Drohnen könnten selbst die Entscheidung zum Töten treffen

Und das soll ernsthaft das Ende der Debatte sein? Ein Blick in die Unterlagen der „Stiftung Wissenschaft und Politik“, die aus dem Haushalt des Bundeskanzleramts finanziert wird, legt einen anderen Schluss nahe. Die Vorbildwirkung des jetzt zur Debatte stehenden Systems für andere neue Waffensysteme erfordere „die Fortsetzung der unabgeschlossenen gesellschaftlichen Diskussion“, heißt es in einem Papier der Stiftung vom September.

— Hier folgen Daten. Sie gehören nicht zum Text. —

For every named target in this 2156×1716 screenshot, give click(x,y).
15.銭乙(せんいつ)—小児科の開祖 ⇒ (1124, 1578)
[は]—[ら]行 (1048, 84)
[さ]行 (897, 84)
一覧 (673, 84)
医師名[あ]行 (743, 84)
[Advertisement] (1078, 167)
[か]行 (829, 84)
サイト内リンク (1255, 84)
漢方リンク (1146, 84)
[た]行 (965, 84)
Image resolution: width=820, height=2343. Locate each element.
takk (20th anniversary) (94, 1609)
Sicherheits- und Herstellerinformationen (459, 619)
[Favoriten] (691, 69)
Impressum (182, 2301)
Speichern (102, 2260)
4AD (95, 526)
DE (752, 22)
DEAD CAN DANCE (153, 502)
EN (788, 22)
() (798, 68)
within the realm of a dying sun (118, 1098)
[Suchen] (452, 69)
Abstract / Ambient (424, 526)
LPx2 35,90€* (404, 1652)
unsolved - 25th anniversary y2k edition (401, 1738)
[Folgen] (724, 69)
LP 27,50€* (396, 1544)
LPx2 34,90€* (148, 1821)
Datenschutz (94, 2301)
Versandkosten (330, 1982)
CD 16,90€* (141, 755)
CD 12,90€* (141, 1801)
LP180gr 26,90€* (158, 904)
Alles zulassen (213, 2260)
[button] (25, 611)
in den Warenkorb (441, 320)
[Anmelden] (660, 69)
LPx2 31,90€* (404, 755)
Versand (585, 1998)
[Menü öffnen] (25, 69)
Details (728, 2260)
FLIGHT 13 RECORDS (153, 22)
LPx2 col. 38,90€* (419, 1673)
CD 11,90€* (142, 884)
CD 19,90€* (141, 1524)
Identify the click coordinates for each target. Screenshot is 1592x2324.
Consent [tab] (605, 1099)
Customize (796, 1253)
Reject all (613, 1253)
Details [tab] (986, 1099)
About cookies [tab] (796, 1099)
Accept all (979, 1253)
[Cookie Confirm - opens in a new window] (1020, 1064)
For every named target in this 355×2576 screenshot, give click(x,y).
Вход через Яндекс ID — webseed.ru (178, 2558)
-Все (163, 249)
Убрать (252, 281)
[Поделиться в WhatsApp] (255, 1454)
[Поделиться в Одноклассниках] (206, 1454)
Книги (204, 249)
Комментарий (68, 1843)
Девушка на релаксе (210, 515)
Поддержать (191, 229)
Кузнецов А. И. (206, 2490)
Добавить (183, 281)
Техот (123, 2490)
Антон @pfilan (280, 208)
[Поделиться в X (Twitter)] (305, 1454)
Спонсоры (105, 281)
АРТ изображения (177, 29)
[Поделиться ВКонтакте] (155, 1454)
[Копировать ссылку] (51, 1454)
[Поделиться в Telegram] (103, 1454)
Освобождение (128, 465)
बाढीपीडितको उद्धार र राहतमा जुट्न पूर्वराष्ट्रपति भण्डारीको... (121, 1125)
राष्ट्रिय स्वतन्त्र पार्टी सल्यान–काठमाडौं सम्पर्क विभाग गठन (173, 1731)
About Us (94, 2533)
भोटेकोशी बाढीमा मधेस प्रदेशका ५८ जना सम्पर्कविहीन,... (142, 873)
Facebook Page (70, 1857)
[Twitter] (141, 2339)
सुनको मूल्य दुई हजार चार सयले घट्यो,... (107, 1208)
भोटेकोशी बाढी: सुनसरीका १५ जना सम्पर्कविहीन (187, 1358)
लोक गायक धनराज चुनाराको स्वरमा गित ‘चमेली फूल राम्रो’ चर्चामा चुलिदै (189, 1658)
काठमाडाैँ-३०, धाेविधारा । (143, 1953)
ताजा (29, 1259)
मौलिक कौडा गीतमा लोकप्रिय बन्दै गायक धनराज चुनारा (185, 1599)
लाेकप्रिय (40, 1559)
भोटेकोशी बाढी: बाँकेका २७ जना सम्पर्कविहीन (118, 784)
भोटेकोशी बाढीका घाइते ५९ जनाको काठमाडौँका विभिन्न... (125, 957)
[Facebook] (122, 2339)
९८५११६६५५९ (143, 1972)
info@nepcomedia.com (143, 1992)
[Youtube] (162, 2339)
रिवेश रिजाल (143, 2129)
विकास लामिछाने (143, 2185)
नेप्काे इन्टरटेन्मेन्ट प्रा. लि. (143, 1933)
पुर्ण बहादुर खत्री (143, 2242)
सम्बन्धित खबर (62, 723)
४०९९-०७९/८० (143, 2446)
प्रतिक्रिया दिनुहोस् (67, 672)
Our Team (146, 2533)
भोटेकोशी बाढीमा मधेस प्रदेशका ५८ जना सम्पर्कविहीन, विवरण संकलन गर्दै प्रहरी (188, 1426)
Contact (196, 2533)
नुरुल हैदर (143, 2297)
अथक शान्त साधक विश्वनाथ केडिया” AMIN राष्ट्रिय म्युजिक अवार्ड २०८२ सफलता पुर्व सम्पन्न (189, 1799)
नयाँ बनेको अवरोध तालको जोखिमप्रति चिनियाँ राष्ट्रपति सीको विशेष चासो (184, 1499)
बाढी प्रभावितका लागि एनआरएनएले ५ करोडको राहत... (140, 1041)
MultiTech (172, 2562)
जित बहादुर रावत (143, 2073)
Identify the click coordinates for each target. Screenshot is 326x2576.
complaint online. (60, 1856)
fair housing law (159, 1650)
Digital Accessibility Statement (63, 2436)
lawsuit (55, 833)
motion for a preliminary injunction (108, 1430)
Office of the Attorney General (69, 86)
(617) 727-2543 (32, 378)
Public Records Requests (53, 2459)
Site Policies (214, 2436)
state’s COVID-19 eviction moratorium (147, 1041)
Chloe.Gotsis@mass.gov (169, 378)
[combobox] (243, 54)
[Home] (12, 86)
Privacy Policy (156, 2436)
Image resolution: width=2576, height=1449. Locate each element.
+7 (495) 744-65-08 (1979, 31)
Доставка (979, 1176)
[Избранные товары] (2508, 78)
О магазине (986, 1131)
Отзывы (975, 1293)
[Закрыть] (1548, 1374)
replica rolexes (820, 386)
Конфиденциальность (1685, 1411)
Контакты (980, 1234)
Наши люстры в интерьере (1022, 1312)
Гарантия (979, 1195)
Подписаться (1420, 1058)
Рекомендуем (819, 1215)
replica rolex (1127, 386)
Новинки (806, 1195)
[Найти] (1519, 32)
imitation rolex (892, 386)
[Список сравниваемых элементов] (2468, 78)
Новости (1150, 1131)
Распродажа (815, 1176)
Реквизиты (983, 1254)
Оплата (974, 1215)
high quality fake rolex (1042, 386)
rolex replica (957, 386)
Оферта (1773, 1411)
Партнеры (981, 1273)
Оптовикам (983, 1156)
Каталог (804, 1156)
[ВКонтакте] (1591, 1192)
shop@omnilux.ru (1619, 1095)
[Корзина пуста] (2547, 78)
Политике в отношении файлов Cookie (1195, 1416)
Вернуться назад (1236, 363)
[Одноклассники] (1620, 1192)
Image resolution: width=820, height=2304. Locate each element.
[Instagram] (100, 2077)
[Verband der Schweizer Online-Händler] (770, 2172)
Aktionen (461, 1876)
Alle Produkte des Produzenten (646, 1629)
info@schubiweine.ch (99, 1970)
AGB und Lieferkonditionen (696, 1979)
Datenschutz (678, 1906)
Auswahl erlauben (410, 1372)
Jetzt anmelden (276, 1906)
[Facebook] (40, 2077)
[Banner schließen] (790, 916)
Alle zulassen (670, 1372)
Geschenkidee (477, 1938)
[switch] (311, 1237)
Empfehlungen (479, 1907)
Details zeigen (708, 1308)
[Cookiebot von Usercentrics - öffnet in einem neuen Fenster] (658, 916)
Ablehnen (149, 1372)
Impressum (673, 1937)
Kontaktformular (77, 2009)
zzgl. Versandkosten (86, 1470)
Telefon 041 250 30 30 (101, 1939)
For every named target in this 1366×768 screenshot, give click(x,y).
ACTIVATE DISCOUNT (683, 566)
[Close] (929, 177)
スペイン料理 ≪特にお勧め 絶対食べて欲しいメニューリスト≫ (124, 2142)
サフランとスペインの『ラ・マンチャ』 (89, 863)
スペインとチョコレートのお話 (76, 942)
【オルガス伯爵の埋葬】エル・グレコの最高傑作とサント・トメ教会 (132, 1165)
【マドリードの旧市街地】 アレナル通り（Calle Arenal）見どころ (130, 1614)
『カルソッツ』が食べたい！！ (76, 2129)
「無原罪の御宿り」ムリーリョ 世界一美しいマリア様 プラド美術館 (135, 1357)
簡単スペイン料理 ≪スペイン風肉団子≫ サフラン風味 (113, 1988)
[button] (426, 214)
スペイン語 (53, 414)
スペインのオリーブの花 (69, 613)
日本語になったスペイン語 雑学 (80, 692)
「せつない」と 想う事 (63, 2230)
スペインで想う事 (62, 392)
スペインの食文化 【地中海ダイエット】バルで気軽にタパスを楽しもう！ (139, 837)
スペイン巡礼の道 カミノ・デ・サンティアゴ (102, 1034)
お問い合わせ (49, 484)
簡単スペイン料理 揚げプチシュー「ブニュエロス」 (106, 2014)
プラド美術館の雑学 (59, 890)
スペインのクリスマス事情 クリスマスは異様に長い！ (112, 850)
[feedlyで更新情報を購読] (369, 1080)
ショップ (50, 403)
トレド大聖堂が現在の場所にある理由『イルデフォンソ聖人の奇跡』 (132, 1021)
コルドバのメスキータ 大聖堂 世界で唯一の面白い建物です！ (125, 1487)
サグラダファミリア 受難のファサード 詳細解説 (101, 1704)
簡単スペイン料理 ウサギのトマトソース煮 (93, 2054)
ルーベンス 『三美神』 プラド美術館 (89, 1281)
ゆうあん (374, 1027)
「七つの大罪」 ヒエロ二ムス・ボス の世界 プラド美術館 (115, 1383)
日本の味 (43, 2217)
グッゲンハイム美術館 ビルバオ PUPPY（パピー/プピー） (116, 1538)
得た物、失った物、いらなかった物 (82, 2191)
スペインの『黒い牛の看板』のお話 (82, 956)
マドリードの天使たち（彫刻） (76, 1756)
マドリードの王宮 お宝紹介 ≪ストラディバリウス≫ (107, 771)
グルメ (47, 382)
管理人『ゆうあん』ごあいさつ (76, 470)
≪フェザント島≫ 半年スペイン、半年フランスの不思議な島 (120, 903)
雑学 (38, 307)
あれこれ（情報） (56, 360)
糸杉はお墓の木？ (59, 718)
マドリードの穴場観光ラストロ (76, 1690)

Auch die sachlichen Zweifel werden dort keineswegs als „fahrlässig“ abgetan. Vielmehr heißt es, „bedenklich“ seien die langfristigen Folgen: „Bewaffnete, ferngesteuerte Drohnen können in bestimmten Szenarien operative Vorteile bieten, sind aber grundsätzlich auch geeignet, rechtlich fragwürdige Einsätze zu begünstigen und zu Pfadabhängigkeiten zu führen, die auf Autonomie hinauslaufen.“ Auf Waffen also, die mit künstlicher Intelligenz die Entscheidung zum Töten selbst treffen – was auch die CDU nach eigener Aussage ablehnt.

Das heißt: Das vorläufige Nein der SPD ist sachlich gut zu begründen. Parteipolitisch lässt es hoffen, dass der Wahlkampf zu ernsthaften Bemühungen um eine Profilierung als Alternative zur Union führt. Das wäre nur dann „fahrlässig“, wenn es statt ehrlicher Überzeugung ausschließlich taktischem Kalkül geschuldet wäre. Dafür aber spricht hier nichts. Die Unterstellung, die SPD gefährde „fahrlässig“ Menschenleben, ist so plump, dass sie hoffentlich auf ihre Verursacherin zurückfällt.